Mini grumbles are fine. MS or any illness can be tough on victim & carers. This is a great place to offload but if I need to get something across to my amazing wife which could easily be misinterpreted as criticism I will tell a mutual friend and ask them to pass it on, this usually does the trick.
I’ve been talking to my hubby about this thread. Those of you with mini grumbles about your other halves have my sympathy.
I don’t need much in the way of care at the moment, but if hubby was doing things in a way I didn’t like I know that I could tell him so without upsetting him. He wouldn’t talk about specific treatments to anyone. If he did, I’m fairly sure that he’d try to get the facts right. He usually compliments me when I have my hair cut, but he acknowledges that some men just don’t get it.
Maybe I’m lucky. Maybe I haven’t experienced these problems because I don’t need the same level of care. Either way, I’m grateful to have my hubby in my life. I couldn’t cope without him.
My husband is actually pretty amazing. All our friends agree that I’m a nasty old cow and he’s lovely. And they’re the people who like me!
There is virtually no one who dislikes him. (One exception but she’s mad!)

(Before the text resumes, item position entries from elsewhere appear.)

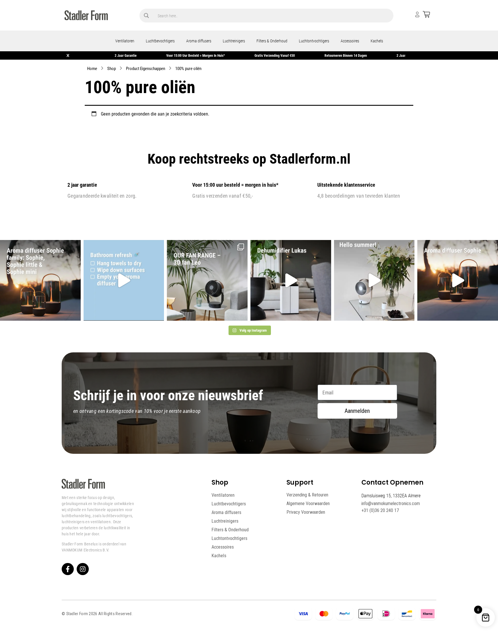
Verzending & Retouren (307, 495)
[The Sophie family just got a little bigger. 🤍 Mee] (40, 280)
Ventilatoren (124, 41)
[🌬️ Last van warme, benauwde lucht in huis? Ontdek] (374, 280)
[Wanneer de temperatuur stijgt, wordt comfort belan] (207, 280)
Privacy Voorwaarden (305, 512)
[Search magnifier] (146, 15)
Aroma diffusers (198, 41)
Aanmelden (357, 410)
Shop (111, 68)
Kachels (377, 41)
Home (92, 68)
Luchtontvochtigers (314, 41)
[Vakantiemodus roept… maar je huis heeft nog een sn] (124, 280)
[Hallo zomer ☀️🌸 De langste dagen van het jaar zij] (457, 280)
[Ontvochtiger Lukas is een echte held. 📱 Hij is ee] (290, 280)
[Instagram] (83, 569)
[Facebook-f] (68, 569)
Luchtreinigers (234, 41)
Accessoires (350, 41)
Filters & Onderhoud (271, 41)
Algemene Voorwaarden (308, 503)
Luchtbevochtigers (160, 41)
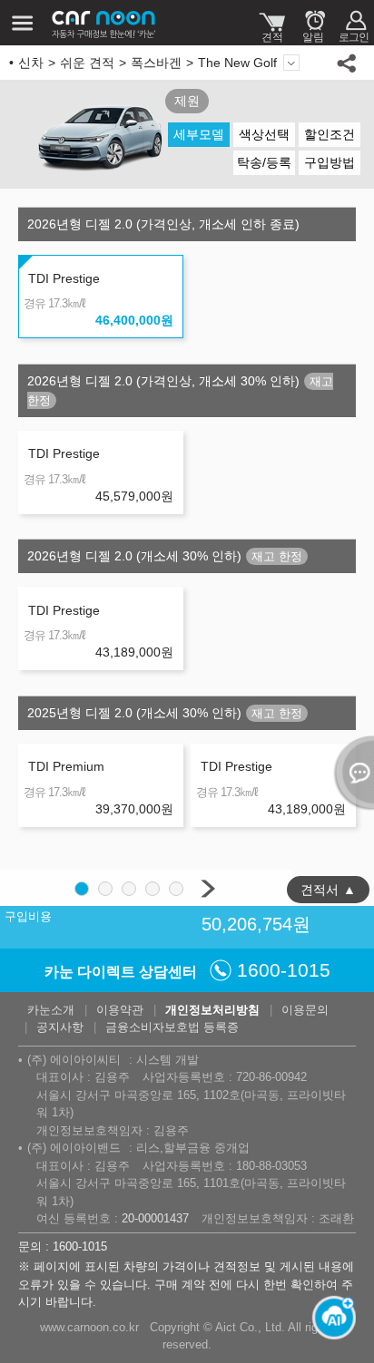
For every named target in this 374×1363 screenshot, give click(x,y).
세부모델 (198, 134)
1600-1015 (283, 969)
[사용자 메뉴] (353, 22)
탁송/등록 (264, 162)
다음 (207, 888)
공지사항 (60, 1027)
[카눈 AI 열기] (328, 1317)
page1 (81, 888)
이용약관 (119, 1010)
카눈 (104, 22)
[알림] (312, 22)
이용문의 (305, 1010)
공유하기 (346, 62)
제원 (187, 100)
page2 (105, 888)
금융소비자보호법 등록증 (172, 1027)
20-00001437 (155, 1218)
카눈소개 (50, 1010)
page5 (176, 888)
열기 (351, 772)
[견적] (271, 22)
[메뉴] (22, 22)
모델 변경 (291, 62)
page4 (152, 888)
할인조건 (329, 134)
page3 (129, 888)
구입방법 (329, 162)
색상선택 (264, 134)
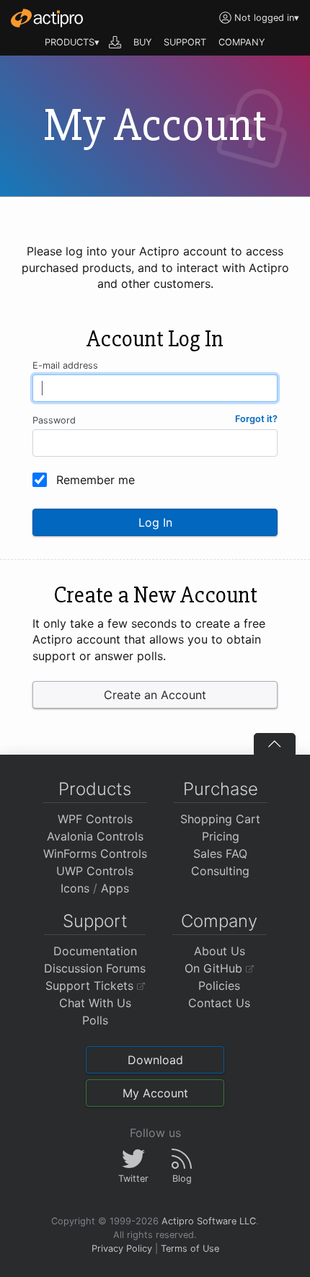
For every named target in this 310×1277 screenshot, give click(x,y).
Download (155, 1060)
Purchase (220, 788)
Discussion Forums (95, 968)
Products (94, 788)
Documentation (95, 951)
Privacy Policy (122, 1248)
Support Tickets (91, 985)
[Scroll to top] (275, 744)
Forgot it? (256, 418)
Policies (219, 985)
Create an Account (155, 695)
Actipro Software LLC (208, 1221)
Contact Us (219, 1003)
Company (219, 920)
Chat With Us (95, 1003)
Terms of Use (190, 1248)
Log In (155, 522)
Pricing (220, 836)
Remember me (95, 480)
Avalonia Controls (95, 836)
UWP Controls (94, 871)
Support (95, 920)
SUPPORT (185, 42)
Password (54, 420)
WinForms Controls (95, 853)
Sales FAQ (220, 853)
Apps (115, 888)
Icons (75, 888)
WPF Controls (95, 819)
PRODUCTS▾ (72, 42)
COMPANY (241, 42)
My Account (155, 1093)
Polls (95, 1020)
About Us (219, 951)
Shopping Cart (220, 819)
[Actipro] (47, 18)
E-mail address (65, 365)
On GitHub (215, 968)
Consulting (220, 871)
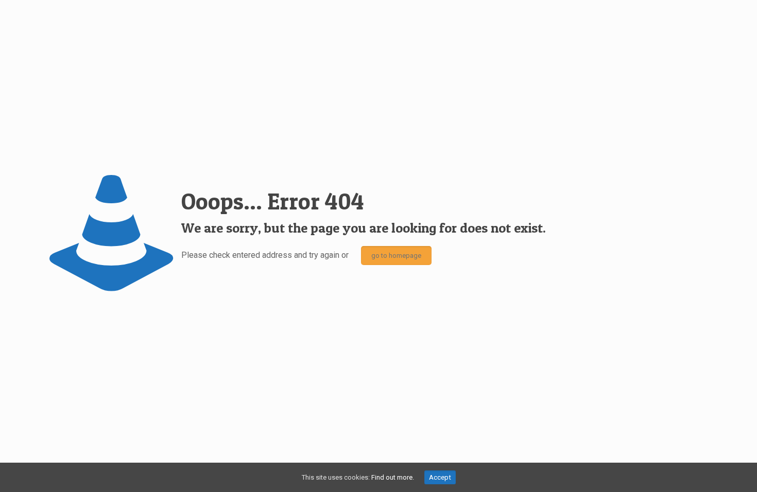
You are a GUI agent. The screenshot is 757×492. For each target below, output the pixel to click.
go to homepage (396, 255)
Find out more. (392, 477)
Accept (440, 477)
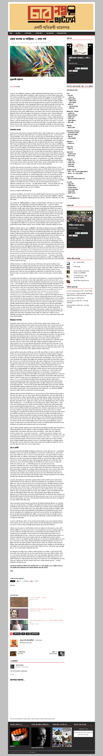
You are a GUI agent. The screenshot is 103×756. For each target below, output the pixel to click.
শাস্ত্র (28, 633)
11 (90, 45)
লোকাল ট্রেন (39, 33)
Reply (13, 674)
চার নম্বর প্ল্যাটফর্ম (26, 43)
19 (85, 47)
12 (70, 47)
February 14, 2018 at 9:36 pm (22, 667)
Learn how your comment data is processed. (42, 719)
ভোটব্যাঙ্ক (76, 111)
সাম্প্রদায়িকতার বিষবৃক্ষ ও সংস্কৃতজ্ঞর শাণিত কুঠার (41, 609)
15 (76, 47)
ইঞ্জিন (11, 33)
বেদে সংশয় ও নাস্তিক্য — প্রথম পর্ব (38, 598)
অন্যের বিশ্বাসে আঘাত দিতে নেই (81, 280)
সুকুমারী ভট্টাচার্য (34, 633)
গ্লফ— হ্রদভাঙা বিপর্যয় (79, 262)
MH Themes (32, 752)
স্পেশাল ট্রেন (28, 33)
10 (87, 45)
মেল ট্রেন (18, 33)
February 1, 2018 (16, 43)
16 (79, 47)
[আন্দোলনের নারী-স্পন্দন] (80, 216)
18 (83, 47)
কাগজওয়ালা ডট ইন (62, 33)
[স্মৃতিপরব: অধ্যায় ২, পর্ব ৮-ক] (80, 49)
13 (72, 47)
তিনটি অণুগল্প (77, 267)
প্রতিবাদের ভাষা (80, 298)
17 (81, 47)
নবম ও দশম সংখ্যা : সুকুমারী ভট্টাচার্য (40, 43)
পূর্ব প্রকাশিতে (13, 87)
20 (87, 47)
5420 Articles (38, 640)
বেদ (23, 633)
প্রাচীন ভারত (16, 633)
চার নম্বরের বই (50, 33)
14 (74, 47)
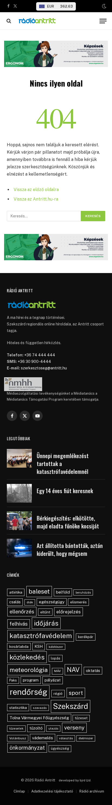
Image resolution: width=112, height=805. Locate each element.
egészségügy (51, 602)
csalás (15, 602)
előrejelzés (68, 611)
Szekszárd (70, 706)
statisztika (18, 707)
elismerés (78, 602)
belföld (63, 592)
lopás (55, 658)
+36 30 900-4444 (34, 361)
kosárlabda (19, 646)
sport (76, 692)
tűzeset (81, 718)
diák (30, 602)
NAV (73, 669)
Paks (13, 680)
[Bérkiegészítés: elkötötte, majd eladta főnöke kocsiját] (19, 520)
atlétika (15, 592)
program (31, 680)
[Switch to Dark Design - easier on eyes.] (104, 6)
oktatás (93, 670)
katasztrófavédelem (41, 636)
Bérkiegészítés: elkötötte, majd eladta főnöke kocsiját (68, 522)
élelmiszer (86, 738)
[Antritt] (56, 21)
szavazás (40, 707)
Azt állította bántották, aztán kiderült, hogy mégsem (70, 549)
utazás (53, 728)
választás (66, 738)
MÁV (57, 671)
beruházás (83, 592)
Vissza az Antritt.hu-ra (36, 199)
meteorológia (29, 669)
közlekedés (27, 657)
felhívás (19, 624)
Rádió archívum (91, 791)
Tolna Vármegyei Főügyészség (39, 717)
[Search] (8, 21)
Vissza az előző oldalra (36, 189)
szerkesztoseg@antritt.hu (44, 368)
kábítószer (56, 646)
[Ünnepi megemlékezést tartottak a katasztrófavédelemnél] (19, 458)
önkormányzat (27, 747)
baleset (39, 591)
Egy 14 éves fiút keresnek (65, 491)
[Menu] (103, 21)
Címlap (19, 791)
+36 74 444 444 (39, 355)
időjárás (46, 623)
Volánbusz (17, 738)
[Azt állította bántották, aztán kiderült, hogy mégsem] (19, 548)
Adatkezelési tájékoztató (52, 791)
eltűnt (45, 612)
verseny (74, 727)
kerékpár (85, 637)
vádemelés (42, 737)
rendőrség (28, 692)
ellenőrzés (22, 611)
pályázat (53, 680)
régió (58, 693)
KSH (39, 646)
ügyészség (60, 748)
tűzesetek (16, 728)
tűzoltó (36, 728)
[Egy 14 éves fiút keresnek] (19, 493)
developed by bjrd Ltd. (75, 780)
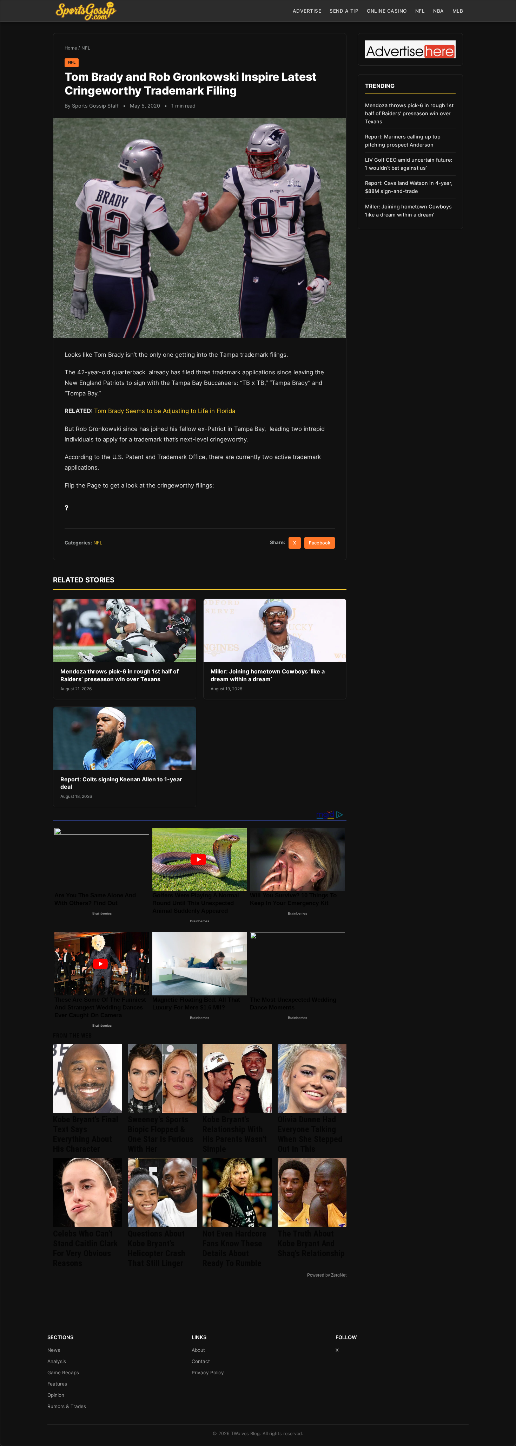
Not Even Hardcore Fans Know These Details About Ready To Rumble (234, 1248)
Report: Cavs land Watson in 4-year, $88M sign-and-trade (408, 187)
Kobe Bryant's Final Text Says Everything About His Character (85, 1134)
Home (71, 48)
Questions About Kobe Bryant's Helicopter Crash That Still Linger (156, 1248)
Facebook (319, 543)
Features (57, 1384)
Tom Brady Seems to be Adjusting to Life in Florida (164, 410)
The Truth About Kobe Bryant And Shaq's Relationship (311, 1243)
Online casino (387, 11)
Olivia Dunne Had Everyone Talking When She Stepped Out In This (310, 1134)
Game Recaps (63, 1372)
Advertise (307, 11)
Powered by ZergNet (326, 1275)
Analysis (56, 1361)
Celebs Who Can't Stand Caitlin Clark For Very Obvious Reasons (85, 1248)
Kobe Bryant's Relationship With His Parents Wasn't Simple (235, 1134)
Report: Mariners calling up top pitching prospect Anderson (403, 141)
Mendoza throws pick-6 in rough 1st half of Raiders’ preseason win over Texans (119, 675)
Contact (201, 1361)
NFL (420, 11)
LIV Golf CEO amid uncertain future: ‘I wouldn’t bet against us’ (408, 164)
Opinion (55, 1395)
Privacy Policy (208, 1372)
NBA (438, 11)
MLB (457, 11)
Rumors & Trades (66, 1406)
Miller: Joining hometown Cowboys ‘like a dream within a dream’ (268, 675)
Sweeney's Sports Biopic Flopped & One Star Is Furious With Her (160, 1134)
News (53, 1350)
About (198, 1350)
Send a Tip (344, 11)
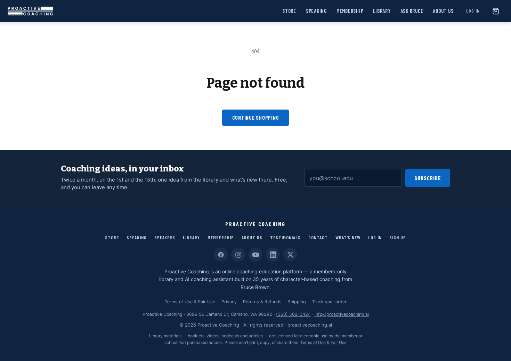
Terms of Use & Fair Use (190, 301)
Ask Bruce (411, 11)
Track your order (329, 301)
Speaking (316, 11)
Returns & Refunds (262, 301)
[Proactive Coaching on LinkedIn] (273, 255)
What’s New (348, 237)
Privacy (229, 301)
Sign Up (397, 237)
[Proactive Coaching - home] (30, 11)
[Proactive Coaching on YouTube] (255, 255)
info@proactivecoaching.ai (342, 314)
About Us (443, 11)
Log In (473, 11)
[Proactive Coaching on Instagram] (238, 255)
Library (381, 11)
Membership (350, 11)
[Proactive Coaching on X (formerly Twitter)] (290, 255)
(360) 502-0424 (293, 314)
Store (289, 11)
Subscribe (427, 178)
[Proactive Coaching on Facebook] (221, 255)
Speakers (165, 237)
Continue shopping (255, 117)
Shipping (297, 301)
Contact (318, 237)
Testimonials (285, 237)
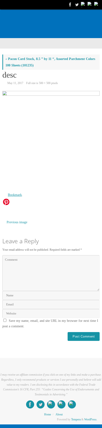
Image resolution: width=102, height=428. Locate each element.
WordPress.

But sometimes it’s really hard to need care. And to have our relationships with our lovely husbands changed so much as a result of this bustard illness. And I believe I speak for my own, Polls and Eves husbands by describing them as lovely. I think they do a fabulous job of caring for us. But sometimes we have to have a little moan.
oh hear hear! I have a very kind and loving man (well he was) and we`ll be married for 45 years come March.
I know Anthony, its a chuffin long time init, not to mention how many socks have gone missing chez nous in all that time!..i digress…but can I get a compliment from him? can I thump! Had my hair done today and he never noticed, despite having dropped me off and collected from outside their door and knowing I had an appointment.
I asked if he like my new style…
.he said Oh, youve fluffed it up`.
I said So do you like it?
Him, Its better than it was`.
Me. I cant get a compliment can I?
Him, I said it was nice.
Me, No you didnt, you said it is fluffed up and better than before.
Him, Well isnt that a compliment?
Me, forget it!
Men!
pollsx
[/quote] Yorkshiremen don’t do compliments - I’m told!